#### Input
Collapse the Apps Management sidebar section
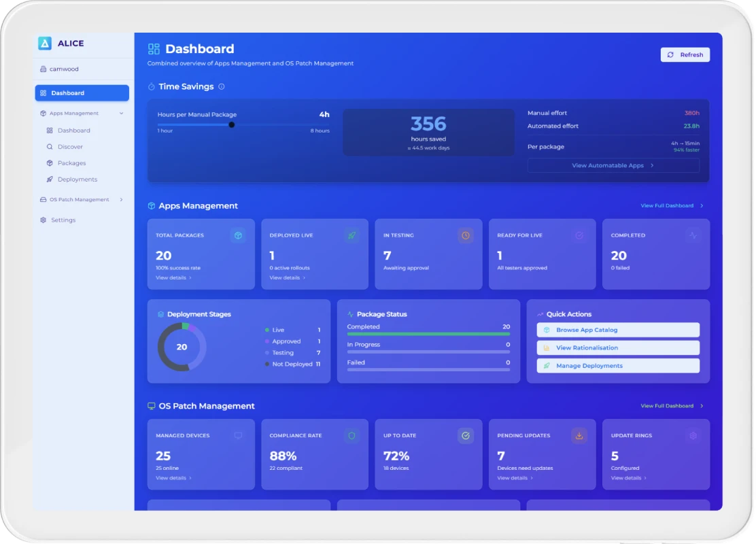121,114
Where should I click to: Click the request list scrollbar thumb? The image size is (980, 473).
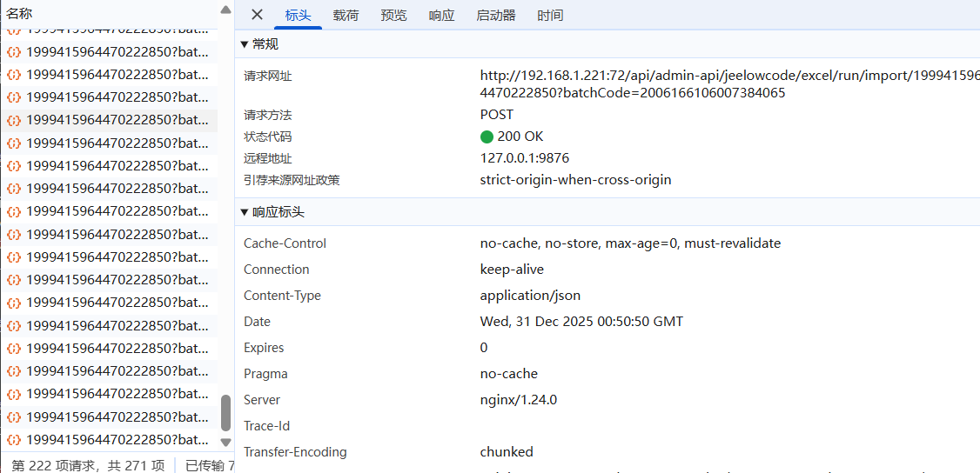[x=225, y=413]
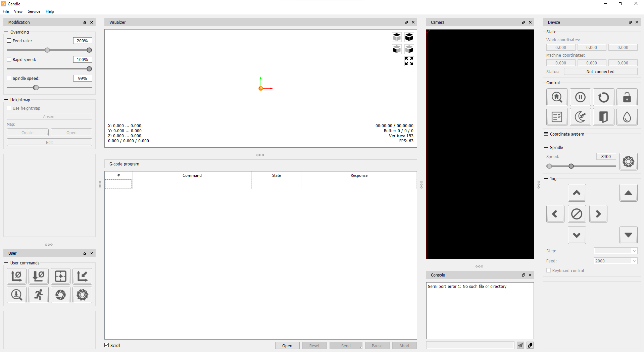Uncheck the Scroll checkbox
The image size is (644, 352).
click(107, 345)
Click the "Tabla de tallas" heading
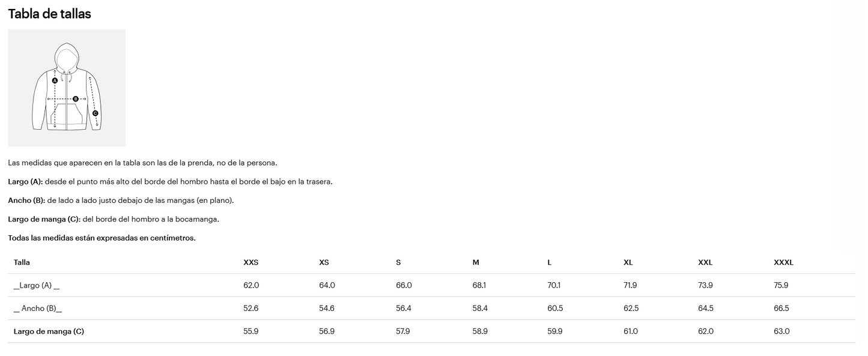 49,14
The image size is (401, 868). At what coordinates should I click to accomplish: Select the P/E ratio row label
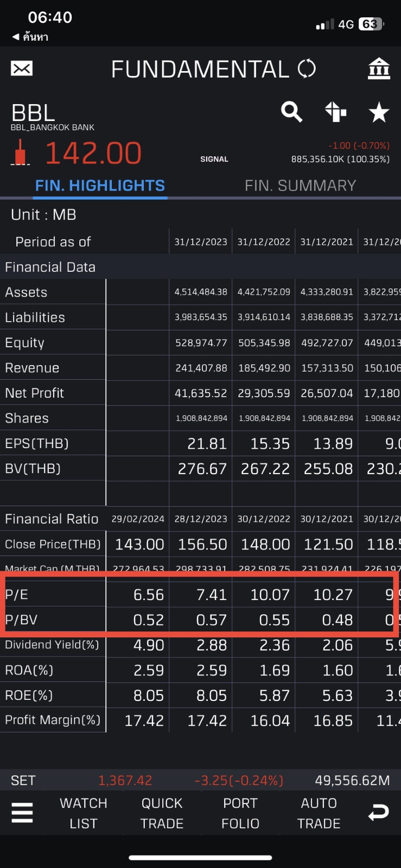coord(17,595)
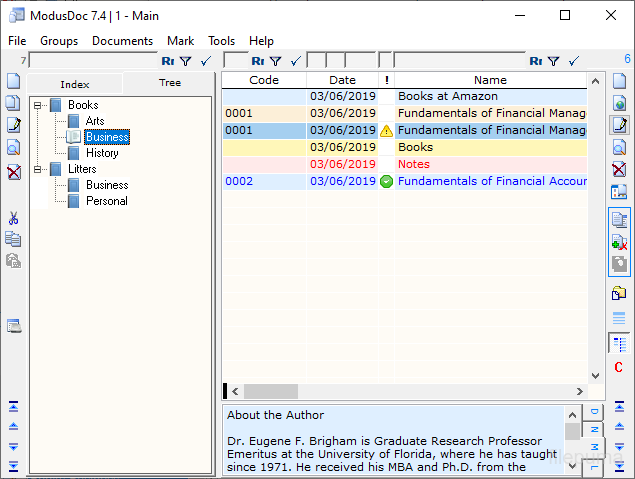Click the edit group pencil icon on left
Viewport: 635px width, 479px height.
[13, 125]
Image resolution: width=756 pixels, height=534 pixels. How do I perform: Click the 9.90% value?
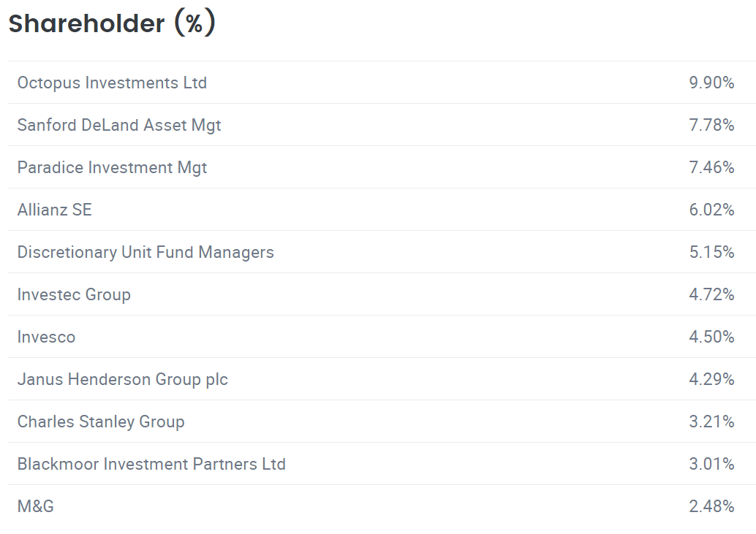coord(711,83)
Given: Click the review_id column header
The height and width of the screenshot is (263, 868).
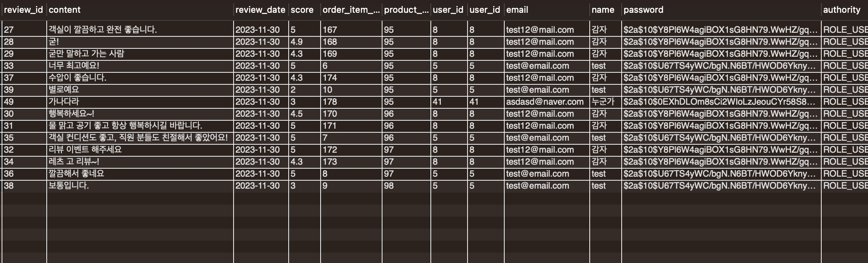Looking at the screenshot, I should tap(24, 10).
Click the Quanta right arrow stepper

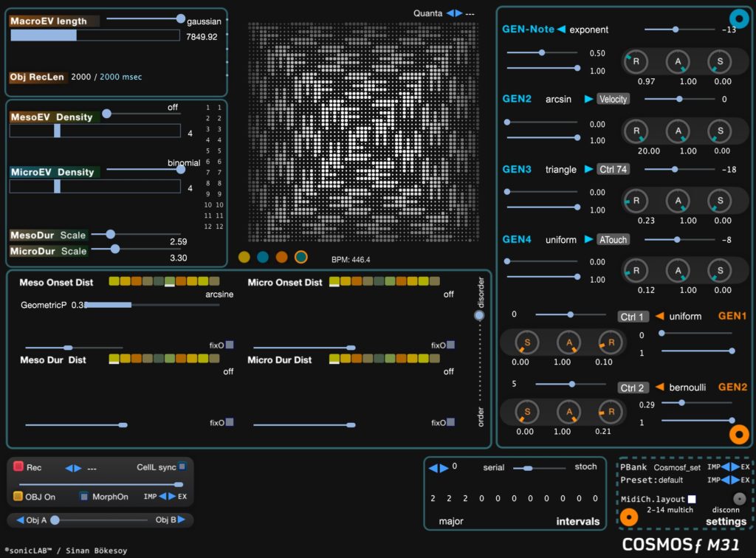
########
Print every entry verbatim and leave all pictures out.

Collapse the Apps Management sidebar section
121,114
Where should I click to: Click the request list scrollbar thumb? The image size is (980, 473).
[x=225, y=413]
Uncheck the Scroll checkbox
The image size is (644, 352).
click(107, 345)
Click the "Tabla de tallas" heading
 49,14
The image size is (401, 868). At what coordinates should I click to accomplish: Select the P/E ratio row label
coord(17,595)
Click the edit group pencil icon on left
Viewport: 635px width, 479px height.
[13, 125]
Image resolution: width=756 pixels, height=534 pixels. How do I perform: Click the 9.90% value?
coord(711,83)
Given: Click the review_id column header
The height and width of the screenshot is (263, 868).
Looking at the screenshot, I should tap(24, 10).
Click the Quanta right arrow stepper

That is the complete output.